## Records to process
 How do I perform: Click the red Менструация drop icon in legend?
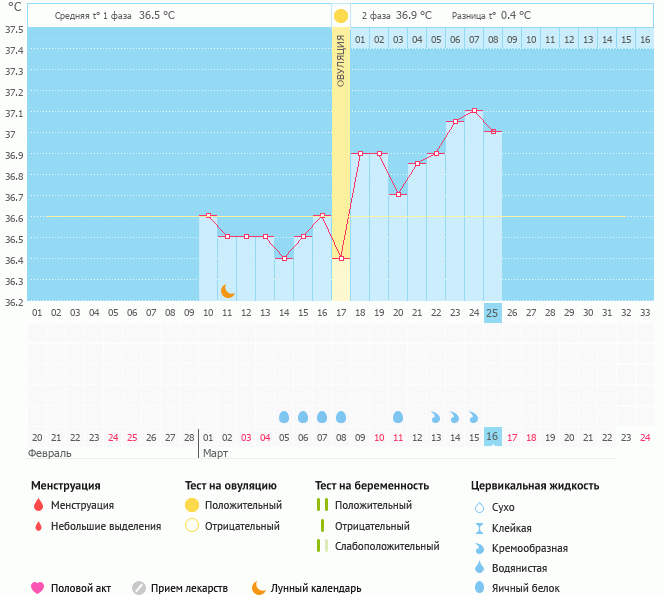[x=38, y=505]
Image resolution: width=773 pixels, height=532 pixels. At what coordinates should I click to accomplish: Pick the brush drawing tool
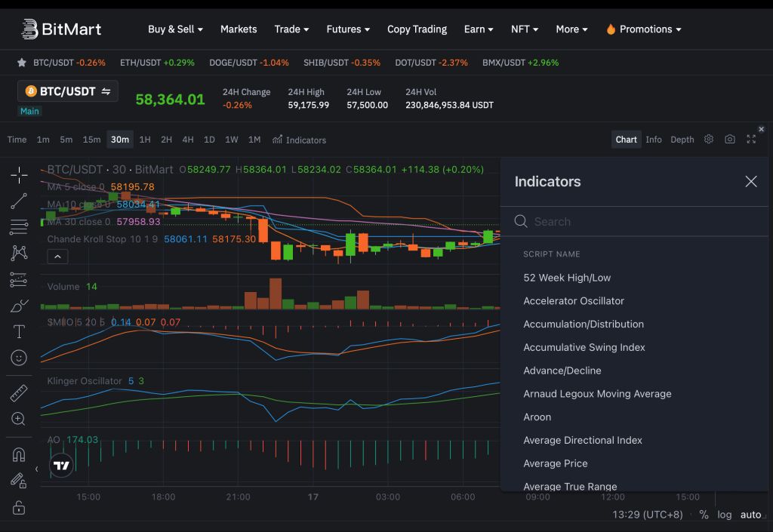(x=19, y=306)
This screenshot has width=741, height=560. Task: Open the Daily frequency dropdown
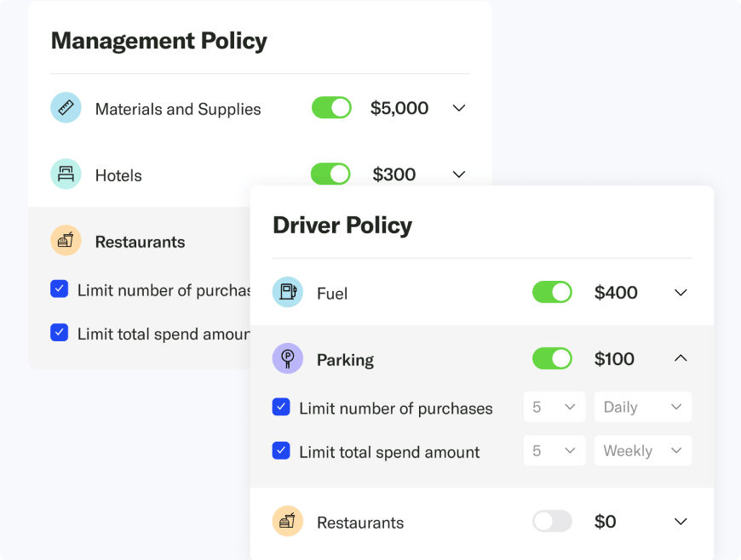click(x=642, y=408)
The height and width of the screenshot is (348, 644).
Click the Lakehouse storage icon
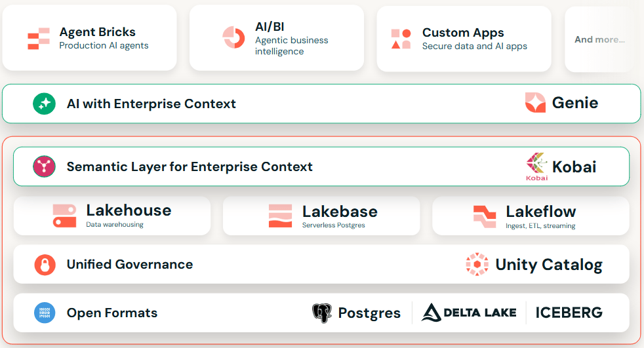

## What the task requires
An exact copy of the listing is needed, minus its pictures.

## Answer section
 How do I perform: Click the red Менструация drop icon in legend?
[x=38, y=505]
Image resolution: width=773 pixels, height=532 pixels. At what coordinates should I click to accomplish: Pick the brush drawing tool
(x=19, y=306)
This screenshot has width=741, height=560. Task: Open the Daily frequency dropdown
click(x=642, y=408)
The height and width of the screenshot is (348, 644).
Click the Lakehouse storage icon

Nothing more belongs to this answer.